Run these before any reading/editing steps so the CLI and LLM focus on deterministic spans instead of guessing through `rg`.
## Documentation
### User Documentation
- **[Operator Manual](MANUAL.md)** - Comprehensive usage guide (14 sections)
- **[API Docs](API.md)** - Quick API reference
- **[CHANGELOG](CHANGELOG.md)** - Version history
### Developer Documentation
- **[Documentation Index](docs/INDEX.md)** - Navigation for all docs
- **[Architecture](docs/ARCHITECTURE.md)** - System architecture and design
- **[Testing Guide](docs/TESTING.md)** - Testing patterns and utilities
- **[Debugging Guide](docs/DEBUGGING.md)** - Debugging and profiling
- **[Contributing](docs/CONTRIBUTING.md)** - Contribution guidelines
### Development Guides
- **[Adding a Graph Algorithm](docs/DEVELOPMENT_GUIDES/adding-a-graph-algorithm.md)**
- **[Adding a Distance Metric](docs/DEVELOPMENT_GUIDES/adding-a-distance-metric.md)**
- **[Adding a CLI Command](docs/DEVELOPMENT_GUIDES/adding-a-cli-command.md)**
## Architecture
### Design Principles
- **300 LOC Module Limit**: Maintainable boundaries
- **TDD Methodology**: Test-driven development
- **Performance Benchmarks**: Criterion-based regression gates
### Module Organization
- Core graph operations with dual backend support
- Graph algorithms (centrality, community detection)
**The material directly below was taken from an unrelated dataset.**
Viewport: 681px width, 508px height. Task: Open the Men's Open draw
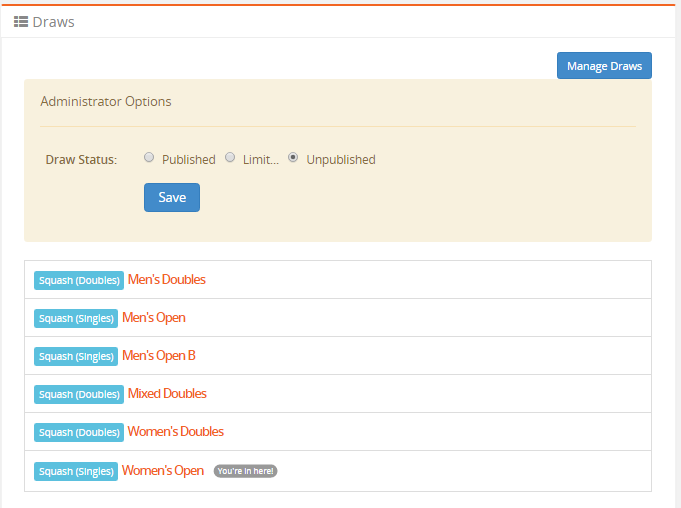(x=153, y=318)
- HNSW vector search with persistence
- MVCC snapshots for read isolation
- Introspection and debugging tools
## Compiler Warnings
SQLiteGraph is actively developed with **73 intentional compiler warnings** as of v1.2.7:
| SIMD unsafe blocks | 18 | Rust 2024 edition requires explicit `unsafe` blocks within `unsafe fn` for SIMD intrinsics (AVX2). These are low-overhead and necessary for performance. |
| Dead code (API completeness) | ~55 | Intentionally unused methods/fields preserved for: public API stability, future features, test-only functionality, and serialized format compatibility. |
**These warnings are documented and acceptable** - they represent intentional design choices, not technical debt. The codebase compiles cleanly with `cargo check --lib` and all tests pass.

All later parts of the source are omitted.